Çiçek, dünya'nın büyük gücü olan Amerika'nın da birçok milletten oluştuğuna vurgu yaparak, onların barış, demokrasi, hoşgörü içerisinde yaşadığını ve kalkınmasını sürdürdüğünü, ama İslam toplumlarında ölümlerin, yerinden edilmiş insanların olduğunu aktardı. İslam toplumlarının aklını başına alması gerektiğini ifade eden Çiçek, burada İslam alimlerine sorumluluk düştüğünü söyledi.

TBMM Başkanı Çiçek, başörtüsü konusunda uzlaşmanın ve çözümlerin neler olduğunun sorulması üzerine, başörtülü ve başı açık insanların sokakta yan yana yürüdüğünü belirtti.

"Halkın arasında bir problem yok, problem siyasetçilerde, aydınlarda onların kafasında. Sokakta vatandaşın arasında problem yok" diyen Çiçek, şöyle devam etti:

"Biz bunların üzerinden siyaset yaparak sıradan bir olayı kangren haline getirdik, getirmeye devam ediyoruz. Bugün tolum siyasetçilerin, aydınların çok önünde, halkta hoşgörü anlayış var. Biz her şeyi kanunla çözemeyiz, hiç durmadan kanun çıkaramayız. Hoşgörü tolerans birbirimizi anlamak en büyük kanundur. Kafamızın içine bakalım, dışıyla uğraşmanın fazla bir anlamı yok. Toplum bu konuyu çözmüş, siyasetçiler de bunun üzerinden siyaset yapmamalı, bunu dert haline getirmemeli" ifadesini kullandı.

Yeni anayasayla ilgili soru üzerine ise Çiçek, bu dönem yeni anayasanın milletinin önüne konulması gerektiğini vurgulayarak, "Koymazsak sorumlu oluruz. Siyaset kurumu güven kaybına uğrar. O duruma da düşmeyelim" dedi.

Anayasanın, meclis iç tüzüğünün, siyasi partiler kanununun, seçim kanununun düzeltilmesi gerektiğini ifade eden Çiçek, "Bunlar düzeltilmeden yola arızalı arabayla devam ederiz, bu da bize sorun çıkarır, çıkarıyor da. Bu anayasayla Türkiye dış dünyayla rekabet edemez.
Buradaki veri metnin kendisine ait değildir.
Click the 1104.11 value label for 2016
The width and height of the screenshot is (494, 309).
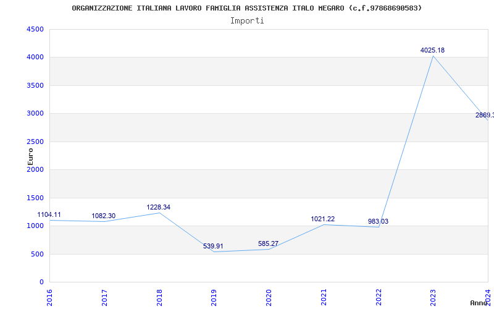tap(49, 215)
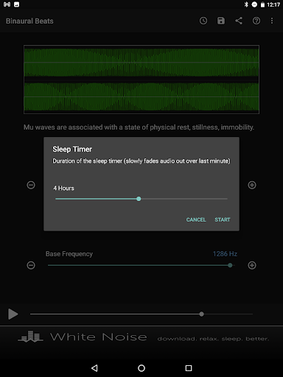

Çünkü her gün ana yasal sorunlar ortaya çıkacak, biz hep onları konuşacağız. Bu bizim borcumuz milletimiz de alacaklı, milletimiz de alacağını iyi takip etsin. Yeni bir anayasa yapmamızın önünde bana göre çok önemli bir engel yok" diye konuştu.

Yayının son bulmasının ardından Çiçek, Milli Savunma Bakanı İsmet Yılmaz ve beraberindekiler Sivas Kongresi'nin 94. yıl dönümü dolayısıyla Çifte Minareli Medrese arkasında açılan yöresel ürünlerin satışa sunulduğu stantları gezdi. Çiçek, stantlardaki yiyeceklerin tadına baktı ve hediyeleri kabul etti.